19. Die Beklagte hat auch alle ihr zumutbaren Maßnahmen ergriffen, um die Verspätung zu verhindern. Auch dies hat der Zeuge bestätigt. Die Beklagte hat über die Botschaft in Kairo erfolglos versucht, eine Ausnahmegenehmigung für eine Landung während der Flughafensperrung zu erlangen sowie die Notfallübung verschieben zu lassen. Die Möglichkeit einer Subcharteranfrage bestand von vornherein nicht, da auch andere Flugmaschinen während der Schließung des Flughafens nicht in Hurghada landen konnten.
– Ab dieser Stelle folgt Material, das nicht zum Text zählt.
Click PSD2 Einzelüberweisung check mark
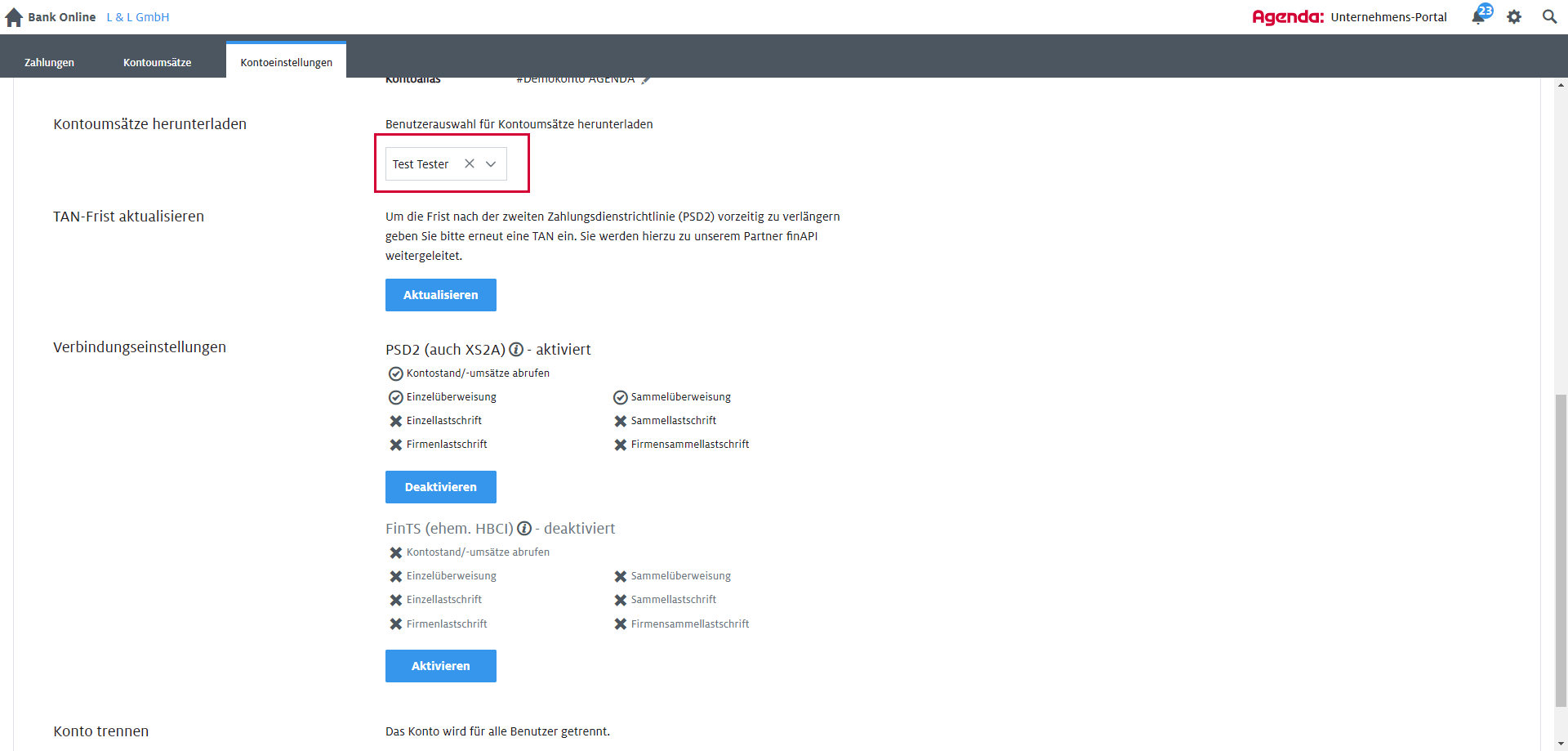 (x=395, y=398)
20. Es kann ferner dahinstehen, ob die Beklagte in ausreichendem Umfang Maßnahmen ergriffen hat, um eine weitere Verspätung nach dem Eintritt des außergewöhnlichen Umstandes zu vermeiden. Das Gericht schließt sich insofern der im Rahmen der mündlichen Verhandlung am 18.04.2012 geäußerten Rechtsauffassung des Landgerichts Darmstadt (Az. 7 S 247/11) an, nach der ein „Wiederaufleben“ der Haftung nach Vorliegen eines außergewöhnlichen Umstandes nicht in Betracht kommt. Nach dem Wortlaut von Art. 5 Abs. 3 VO hat die Beklagte die ihr zumutbaren Maßnahmen allein im Hinblick auf die Vermeidung von außergewöhnlichen Umständen, nicht aber im Hinblick auf die Vermeidung einer Annullierung oder großen Verspätung zu ergreifen. Besonders deutlich wird dies in der englischen Fassung der VO, in der sich die zumutbaren Maßnahmen grammatikalisch unmissverständlich nur auf die außergewöhnlichen Umstände beziehen („the cancellation is caused by extraordinary circumstances which could not have been avoided even if all reasonable measures had been taken“). Gegenüber diesem eindeutigen Wortlaut des Verordnungstextes muss die missverständliche Formulierung des – ohnedies grundsätzlich nachrangigen – Erwägungsgrundes 15 a.E. zurückstehen. Bei Vorliegen eines außergewöhnlichen Umstandes kann es auf die nach dessen Eintritt getroffenen Maßnahmen des Luftfahrtunternehmens nicht ankommen, da dies anderenfalls zu einer Ungleichbehandlung einer Annullierung, für die allein der Verordnungsgeber. Art. 5 VO ursprünglich vorgesehen hatte, und einer „großen Verspätung“ (von über 3 h) führen würde. Annulliert ein Luftfahrtunternehmen infolge des Vorliegens eines außergewöhnlichen Umstandes einen Flug, so entfällt die Haftung nach Art. 5 Abs. 3 VO. Sieht ein Luftfahrtunternehmen indes – nicht zuletzt auch im Interesse der Fluggäste – von einer Annullierung dieses Fluges ab und verspätet diesen lediglich, so darf es allein deshalb gegenüber einer Annullierung nicht in der Weise schlechter gestellt werden, als das Entfallen der Haftung nach Art. 5 Abs. 3 VO nun davon abhängt, ob das Luftfahrtunternehmen auch nach Vorliegen des außergewöhnlichen Umstandes alle ihm zumutbaren Maßnahmen ergriffen hat (so im Ergebnis auch Landgericht Darmstadt, a.a.O.).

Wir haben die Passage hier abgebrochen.